## Exercise
Restate the listing exactly and in full.

## Records provided
Content starts
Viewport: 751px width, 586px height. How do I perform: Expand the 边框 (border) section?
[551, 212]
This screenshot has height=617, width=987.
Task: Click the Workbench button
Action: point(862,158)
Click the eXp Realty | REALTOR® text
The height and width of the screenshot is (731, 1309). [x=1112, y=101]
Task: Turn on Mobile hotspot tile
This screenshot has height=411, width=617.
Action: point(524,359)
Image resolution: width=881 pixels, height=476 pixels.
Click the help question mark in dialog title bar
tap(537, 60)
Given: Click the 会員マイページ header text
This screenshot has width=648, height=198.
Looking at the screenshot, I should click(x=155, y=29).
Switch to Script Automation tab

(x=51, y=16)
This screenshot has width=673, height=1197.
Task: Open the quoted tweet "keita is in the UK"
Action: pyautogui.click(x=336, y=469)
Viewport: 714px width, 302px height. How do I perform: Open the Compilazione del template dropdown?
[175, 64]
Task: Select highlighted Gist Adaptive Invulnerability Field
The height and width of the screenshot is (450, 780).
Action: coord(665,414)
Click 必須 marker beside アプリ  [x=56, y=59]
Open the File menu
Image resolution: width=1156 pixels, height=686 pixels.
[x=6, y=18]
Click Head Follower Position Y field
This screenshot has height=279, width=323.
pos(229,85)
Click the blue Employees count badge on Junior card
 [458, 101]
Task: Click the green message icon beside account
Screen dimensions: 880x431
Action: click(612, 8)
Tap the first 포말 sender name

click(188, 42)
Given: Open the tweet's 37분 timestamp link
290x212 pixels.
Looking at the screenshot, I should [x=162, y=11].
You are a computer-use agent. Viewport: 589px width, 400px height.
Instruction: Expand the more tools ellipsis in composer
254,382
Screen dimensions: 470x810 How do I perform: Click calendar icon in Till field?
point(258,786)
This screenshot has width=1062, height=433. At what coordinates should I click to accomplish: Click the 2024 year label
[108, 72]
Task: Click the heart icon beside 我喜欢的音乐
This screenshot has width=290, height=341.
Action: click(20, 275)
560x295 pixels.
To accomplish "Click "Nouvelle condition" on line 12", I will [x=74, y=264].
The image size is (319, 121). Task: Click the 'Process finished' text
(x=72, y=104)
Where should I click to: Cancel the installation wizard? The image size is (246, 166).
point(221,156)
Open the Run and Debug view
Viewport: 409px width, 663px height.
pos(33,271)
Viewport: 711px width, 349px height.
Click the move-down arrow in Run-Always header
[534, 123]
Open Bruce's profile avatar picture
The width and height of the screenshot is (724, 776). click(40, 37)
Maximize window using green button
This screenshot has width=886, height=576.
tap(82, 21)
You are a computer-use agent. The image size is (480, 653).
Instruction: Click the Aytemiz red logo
Content ends
## Completed exercise
Viewport: 751px width, 586px height. How do I perform: Expand the 边框 (border) section?
[551, 212]
This screenshot has height=617, width=987.
Task: Click the Workbench button
Action: point(862,158)
Click the eXp Realty | REALTOR® text
The height and width of the screenshot is (731, 1309). [x=1112, y=101]
Task: Turn on Mobile hotspot tile
This screenshot has height=411, width=617.
Action: point(524,359)
Image resolution: width=881 pixels, height=476 pixels.
Click the help question mark in dialog title bar
tap(537, 60)
Given: Click the 会員マイページ header text
This screenshot has width=648, height=198.
Looking at the screenshot, I should click(x=155, y=29).
Switch to Script Automation tab

(x=51, y=16)
This screenshot has width=673, height=1197.
Task: Open the quoted tweet "keita is in the UK"
Action: pyautogui.click(x=336, y=469)
Viewport: 714px width, 302px height. How do I perform: Open the Compilazione del template dropdown?
[175, 64]
Task: Select highlighted Gist Adaptive Invulnerability Field
The height and width of the screenshot is (450, 780).
Action: coord(665,414)
Click 必須 marker beside アプリ  [x=56, y=59]
Open the File menu
Image resolution: width=1156 pixels, height=686 pixels.
[x=6, y=18]
Click Head Follower Position Y field
This screenshot has height=279, width=323.
pos(229,85)
Click the blue Employees count badge on Junior card
 [458, 101]
Task: Click the green message icon beside account
Screen dimensions: 880x431
Action: click(612, 8)
Tap the first 포말 sender name

click(188, 42)
Given: Open the tweet's 37분 timestamp link
290x212 pixels.
Looking at the screenshot, I should [x=162, y=11].
You are a computer-use agent. Viewport: 589px width, 400px height.
Instruction: Expand the more tools ellipsis in composer
254,382
Screen dimensions: 470x810 How do I perform: Click calendar icon in Till field?
point(258,786)
This screenshot has width=1062, height=433. At what coordinates should I click to accomplish: Click the 2024 year label
[108, 72]
Task: Click the heart icon beside 我喜欢的音乐
This screenshot has width=290, height=341.
Action: click(20, 275)
560x295 pixels.
To accomplish "Click "Nouvelle condition" on line 12", I will [x=74, y=264].
The image size is (319, 121). Task: Click the 'Process finished' text
(x=72, y=104)
Where should I click to: Cancel the installation wizard? The image size is (246, 166).
point(221,156)
Open the Run and Debug view
Viewport: 409px width, 663px height.
pos(33,271)
Viewport: 711px width, 349px height.
Click the move-down arrow in Run-Always header
[534, 123]
Open Bruce's profile avatar picture
The width and height of the screenshot is (724, 776). click(40, 37)
Maximize window using green button
This screenshot has width=886, height=576.
tap(82, 21)
You are a computer-use agent. The image size is (480, 653).
Instruction: Click the Aytemiz red logo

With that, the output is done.